A Study of Tivozanib (AV-951), an Oral VEGF Receptor Tyrosine Kinase Inhibitor, in the Treatment of Renal Cell Carcinoma

AVEO Pharmaceuticals

Status and phase

Completed

Phase 2

Conditions

Carcinoma, Renal Cell

Treatments

Drug: Tivozanib (AV-951)

Drug: Placebo comparator

Study type

Interventional

Funder types

Industry

Identifiers

NCT00502307

AV-951-07-201

Details and patient eligibility

About

This phase 2 trial is evaluating the antineoplastic activity of tivozanib (AV-951) in treating patients with recurrent or metastatic renal cell cancer.
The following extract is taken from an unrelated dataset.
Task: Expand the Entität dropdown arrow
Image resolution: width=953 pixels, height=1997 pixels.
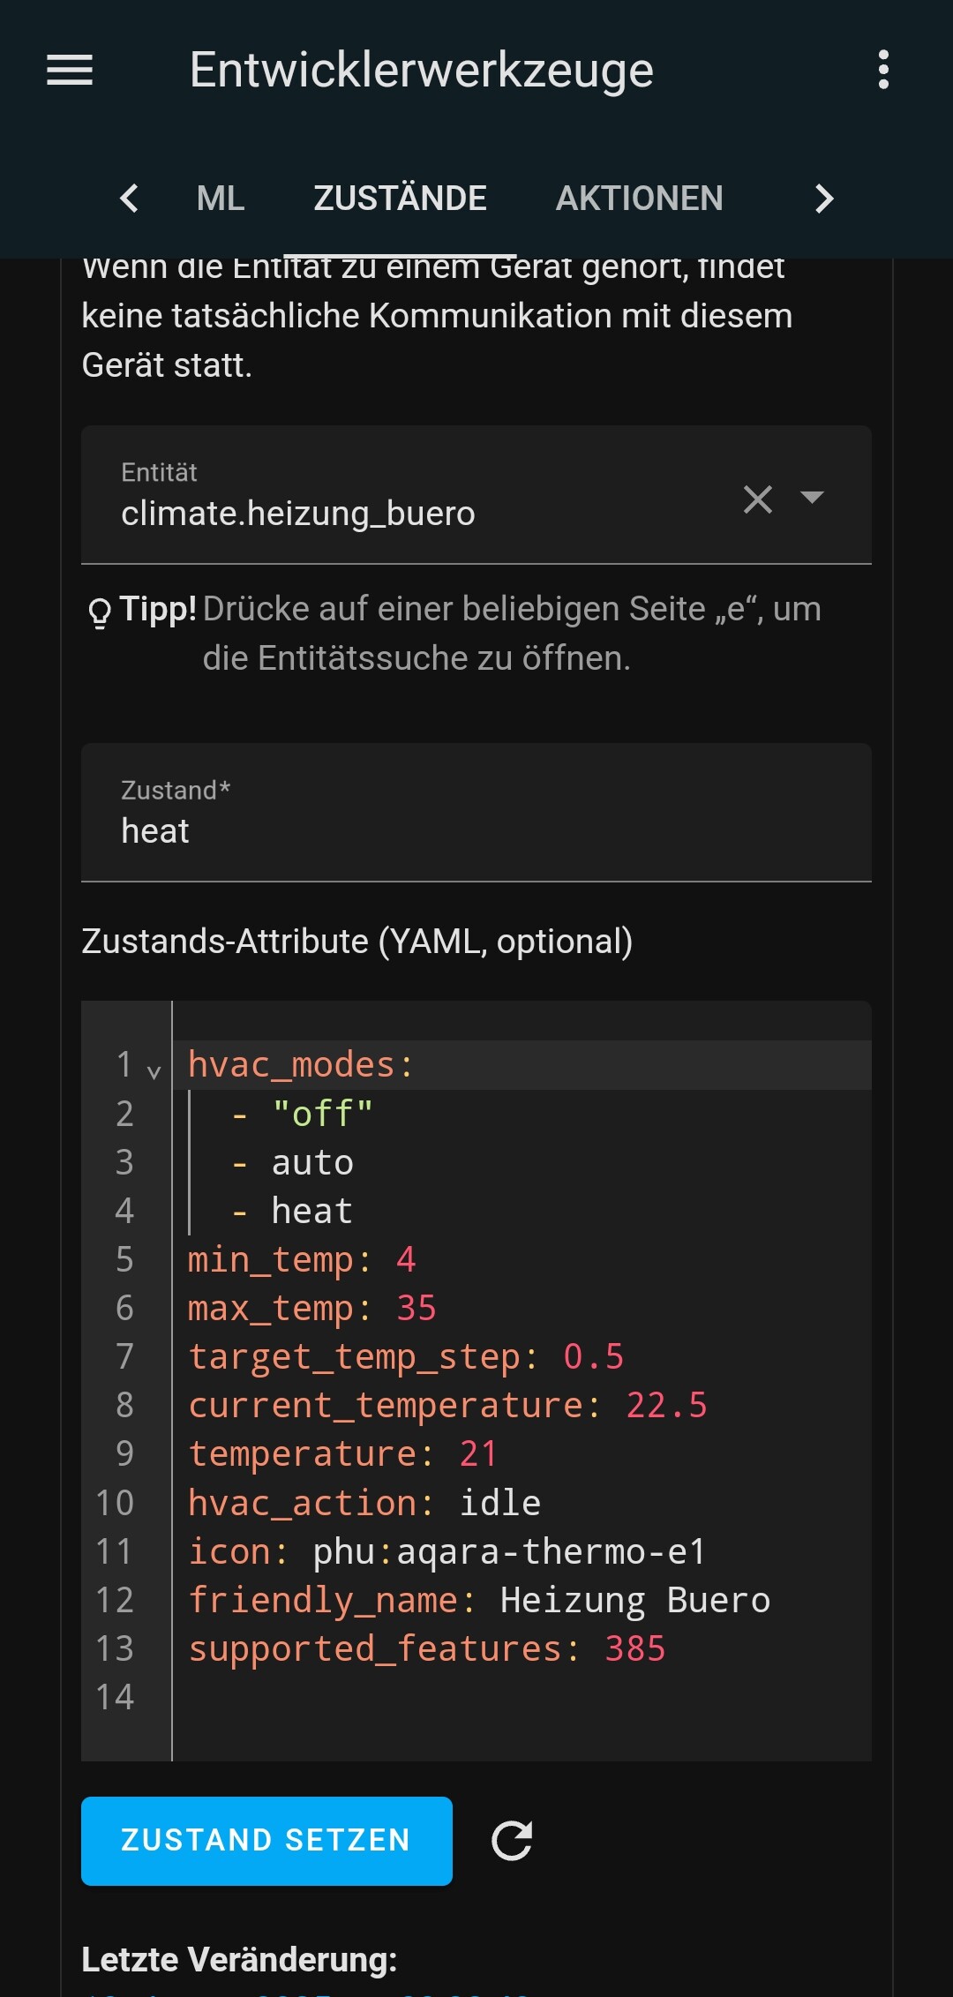Action: (x=812, y=498)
Tivozanib (AV-951) is a VEGF-receptor tyrosine kinase inhibitor, and may stop the growth of tumor cells by blocking blood flow to the tumor.

Full description

Approximately 200 patients will be enroled into the initial, 16 week, open-label period using 1.5 mg/day dosing. Patients will receive tivozanib (AV-951) continuously for 3 weeks followed by 1 week off study drug. Patients will undergo disease assessment at baseline and after Cycles 2 and 4 and response will be determined by RESIST criteria.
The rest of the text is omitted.